Un centre d'interprétation

Que manque-t-il au désir de possession de la collectionneuse? «Je ne suis pas une collectionneuse. Je me départis de beaucoup de livres et, franchement, il n'y a rien que je tienne à garder toute ma vie...» Belle collection pareil... et pour laquelle Monique Giroux cherche un lieu qui, en ajoutant les 56 boîtes de documents classés par artistes qu'elle conserve dans un entrepôt, pourrait constituer la base d'un centre d'interprétation de la chanson.

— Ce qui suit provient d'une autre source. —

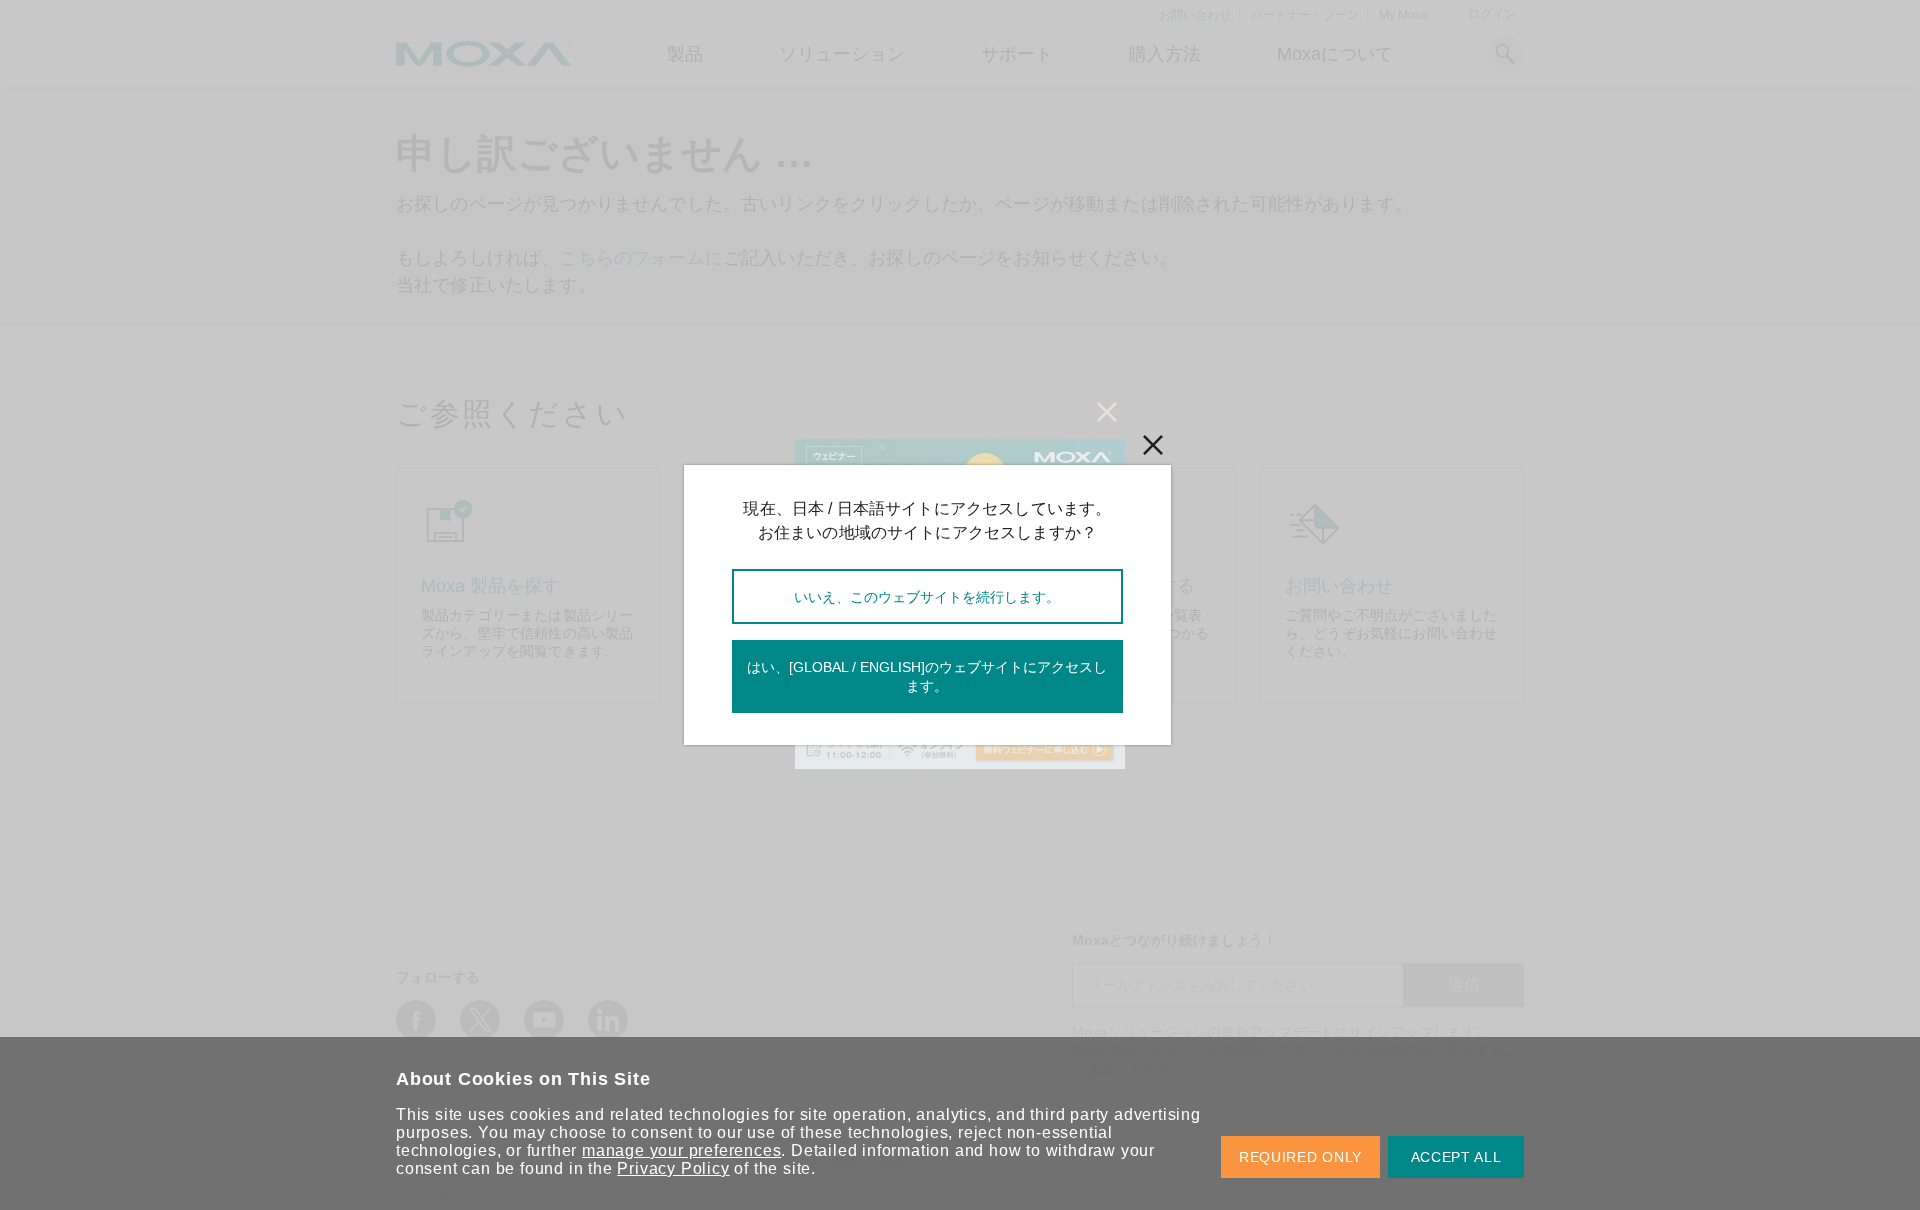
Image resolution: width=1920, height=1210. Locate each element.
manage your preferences (681, 1150)
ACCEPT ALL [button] (1456, 1157)
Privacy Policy (673, 1168)
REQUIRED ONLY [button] (1300, 1157)
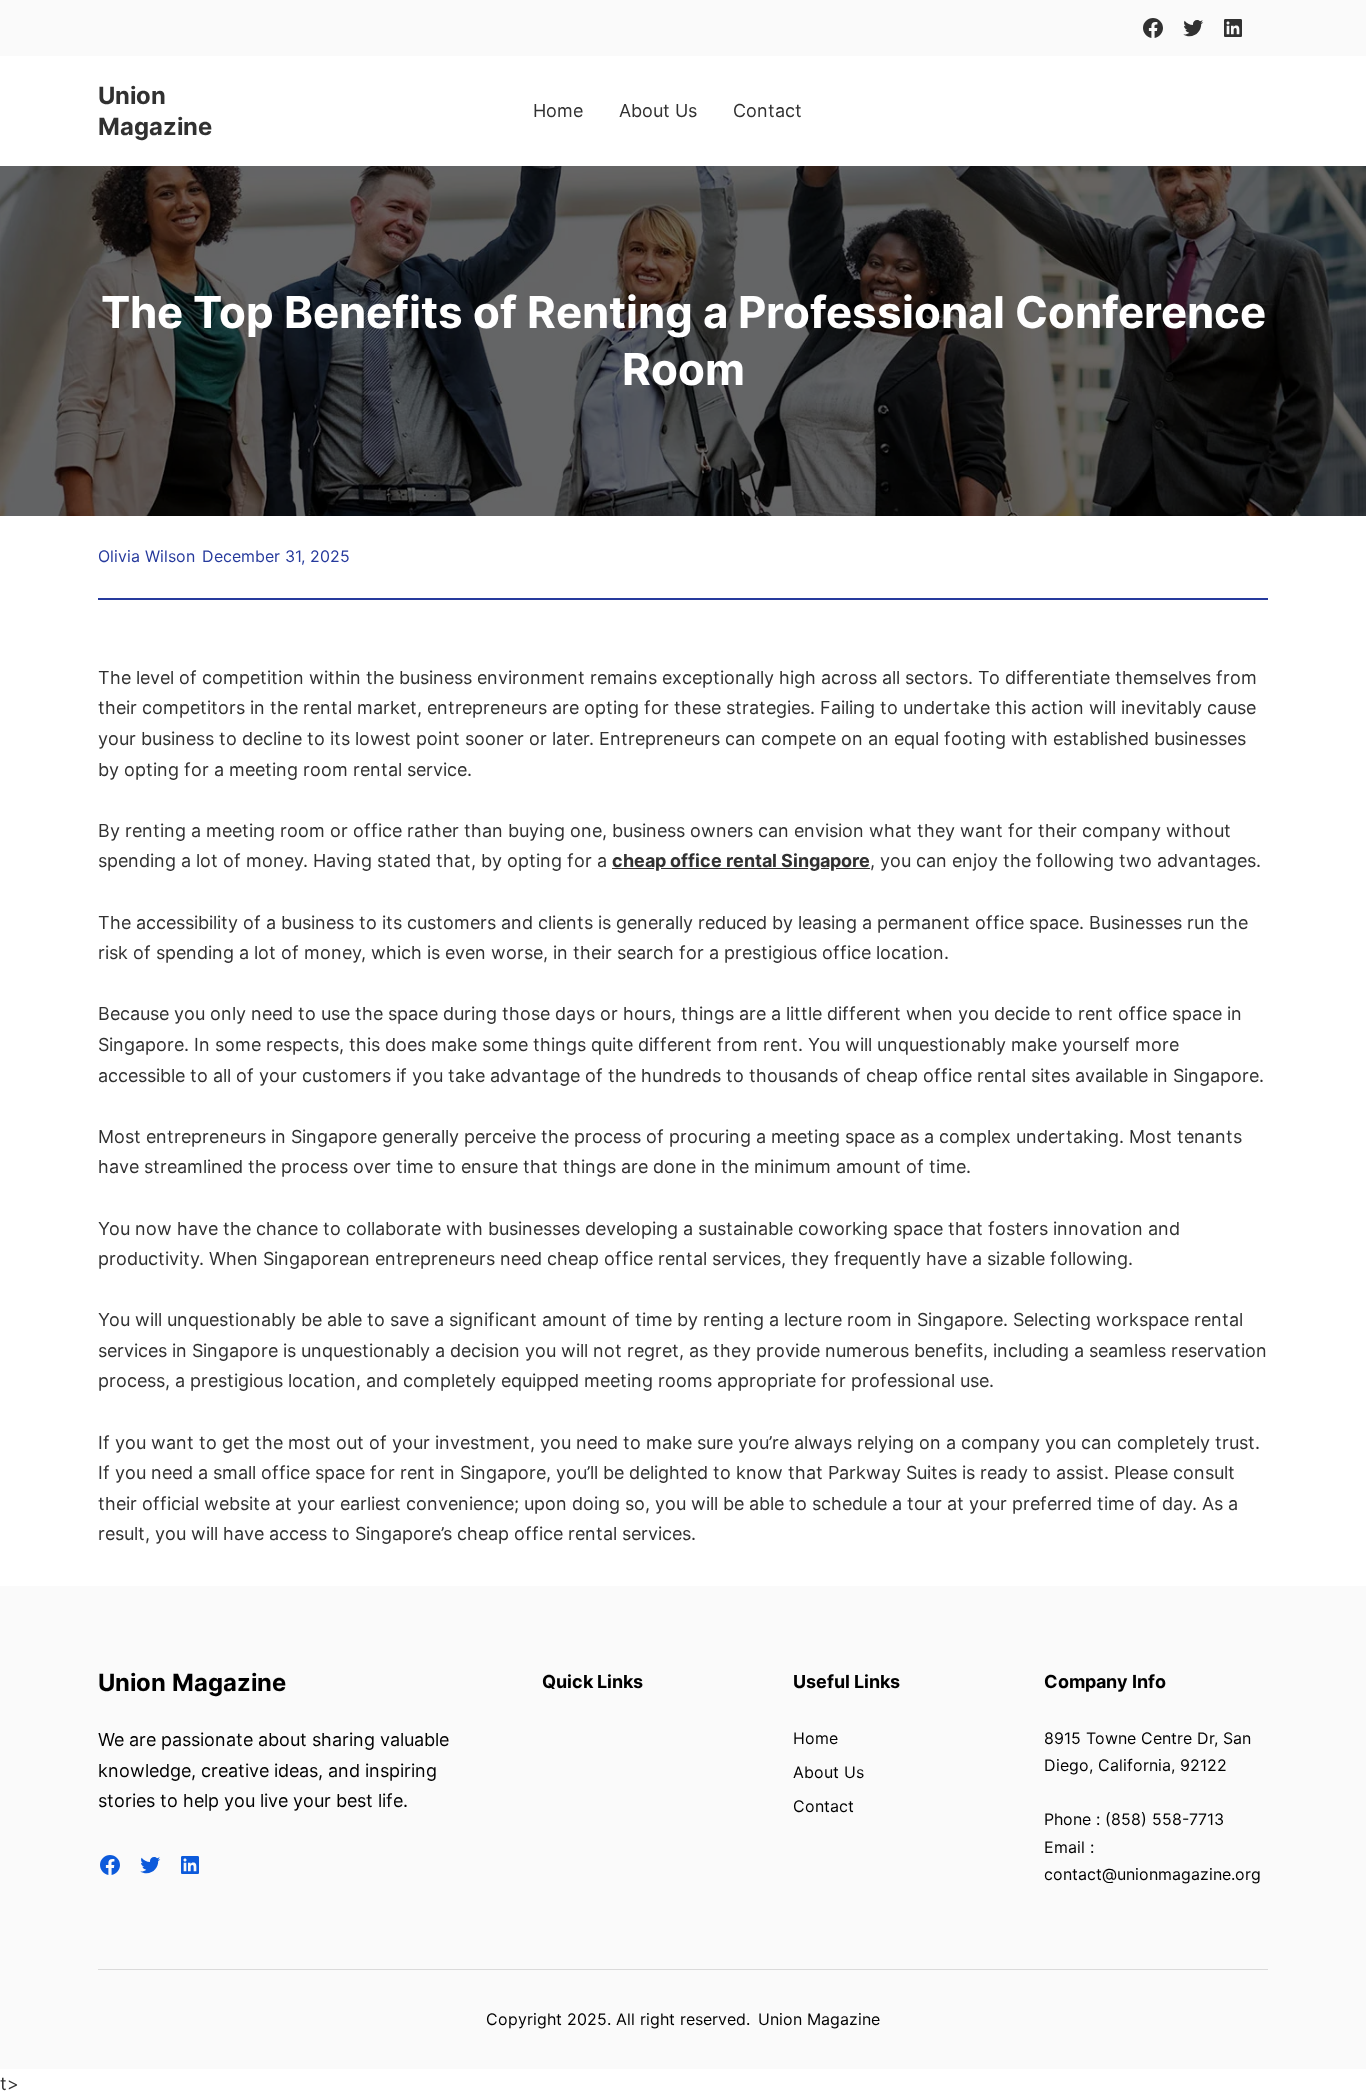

Des pourparlers sont en cours avec le Musée de la civilisation de Québec.

Entre-temps, Monique Giroux part vendredi pour la Suisse où elle agira comme présentatrice au 10e Festival Pully-Lavaux à l'heure du Québec, sur le bord du lac Léman, où elle fera aussi des animations à la Radio suisse romande. À son retour, les FrancoFolies seront déjà en cours: elle y animera en direct son Chants libres à Monique du dimanche 15 - avec Renée Martel et Vincent Vallières, entre autres - avant de présenter un DJ set au 5 à 7 du Bistro SAQ.

Déjà en vacances, ses collègues radio-canadiens de l'émission À la semaine prochaine vont manquer tout ça. Tant pis pour eux autres!